Guerbet sees Mallinckrodt deal as key to growth

2015 02 27 13 00 49 203 Hands Shaking V2 200

Contrast agent manufacturer Guerbet this week closed its acquisition of the contrast division of Mallinckrodt. The move vaults Guerbet into position as a major player in the U.S. contrast market and is a key stepping stone in the French company's plan for growth.

Guerbet paid $270 million U.S. (250 million euros) for Mallinckrodt's Contrast Media and Delivery Systems (CMDS) division. The division markets products such as the Optiray CT and Optimark MRI contrast products, as well as contrast injection systems.

Guerbet has a long pedigree in the contrast media industry, having been founded in France some 90 years ago. But the company has a small footprint in the lucrative U.S. market: In the past several years it has introduced the Dotarem MRI contrast product and the Lipiodol agent for lymphography, hysterosalpingography, and imaging tumors in adults with known hepatocellular carcinoma (HCC), but neither of these products has achieved broad market penetration.

Guerbet CEO Yves L'Epine.Guerbet CEO Yves L'Epine.

The Mallinckrodt deal gives Guerbet the opportunity to change that, while also helping Guerbet achieve the market size needed to more effectively compete with other contrast companies, according to Yves L'Epine, CEO of Guerbet.

"The U.S. is the first worldwide market and the pioneering land for innovation, which was a key factor as we considered this acquisition," L'Epine told AuntMinnie.com. "We have made good progress over the past few years, but given the importance of the U.S., we were very interested in anything that could accelerate our presence in this market."

L'Epine sees Guerbet and Mallinckrodt's contrast division as highly complementary businesses. Guerbet will be able to use the CMDS distribution network in the U.S. to sell its products, but it will also benefit from the division's strong presence in areas such as Russia, South Africa, and Australia, where Guerbet is not active. The combined company will have a market share of at least 10% in every geographic region where it is active, L'Epine said.

Beyond geography, the companies have specialized in different product areas, with Guerbet stronger in MRI contrast and CMDS providing a bigger position in CT and cath lab contrast, as well as injection systems. In addition, Guerbet has more expertise in contrast sold in prefilled bags, while CMDS brings experience in prefilled syringes.

Guerbet also expects to achieve synergies by transferring expertise developed at individual sites to other facilities in Guerbet's network, and by pushing quality benchmarks across its manufacturing network. For example, Guerbet will be able to use the expertise of personnel at the CMDS facility in Cincinnati to develop prefilled syringes for the Dotarem MRI agent, L'Epine said.
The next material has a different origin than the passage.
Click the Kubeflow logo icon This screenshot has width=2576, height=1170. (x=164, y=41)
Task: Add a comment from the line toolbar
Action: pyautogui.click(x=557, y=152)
On a personnel level, Guerbet's existing management team will oversee the newly acquired business, with the general manager of Guerbet U.S.A., Massimo Carrara, continuing to run the sales and marketing operations in the country. CMDS managers in different business units, such as manufacturing, will report through Guerbet's existing management structure.

The CMDS business has experienced revenue declines in the past several years, a trend that Guerbet expects to reverse by investing in a business that it believes was undercapitalized under Mallinckrodt's ownership.

One headache the company will not have to worry about is Mallinckrodt's technetium-99m generator business, which was not included in the deal. The business has seen turmoil recently due to occasional supply shortages of molybdenum, the raw material for the radioisotope.

What's next for Guerbet? The company has set a revenue target of $850 million U.S. (800 million euros) for the combined company. And the Mallinckrodt acquisition may not be the last deal as Guerbet continues to look for ways to expand.

"We felt we were not big enough, and with the addition of CMDS we reach this critical mass," L'Epine said. "This won't be the last opportunity, if other [deals] support our strategy to further grow."